▶ _YOUR ASSIGNMENT_
Transcribe only part of the material below: the lines from the one containing "Screen dimensions: 747x708" through the one containing "Open the Seasonals tab", inclusive, exactly as written.
(RECORDS SHOWN Opens)
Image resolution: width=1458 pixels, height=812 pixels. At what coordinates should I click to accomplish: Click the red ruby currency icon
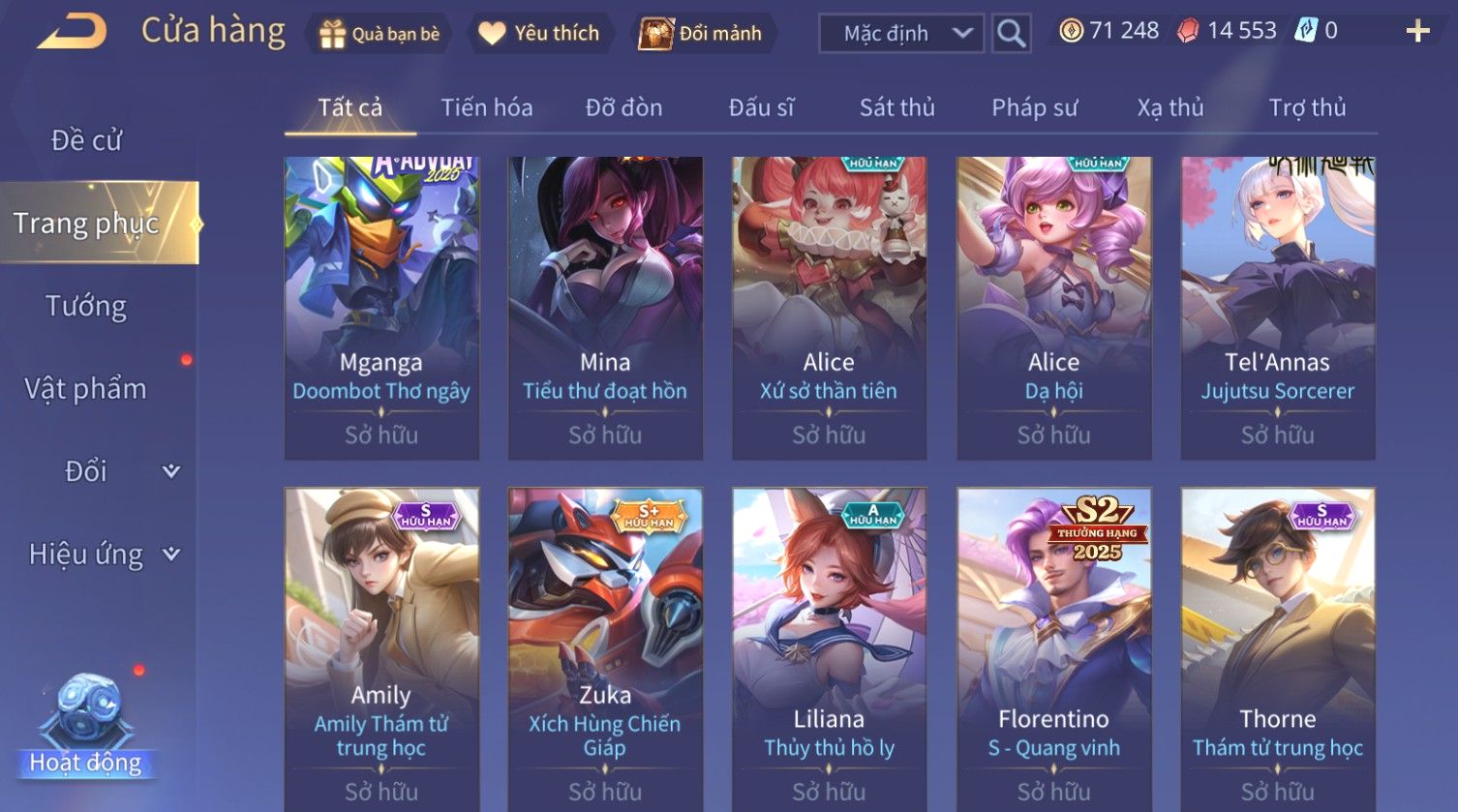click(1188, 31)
(RECORDS SHOWN Closes)
(RECORDS SHOWN Opens)
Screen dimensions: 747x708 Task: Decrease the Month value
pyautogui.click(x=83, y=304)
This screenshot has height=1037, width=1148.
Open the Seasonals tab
(RECORDS SHOWN Closes)
▶ _TASK ANSWER_
Screen dimensions: 747x708 Task: Decrease the Month value
pyautogui.click(x=83, y=304)
This screenshot has height=1037, width=1148.
Open the Seasonals tab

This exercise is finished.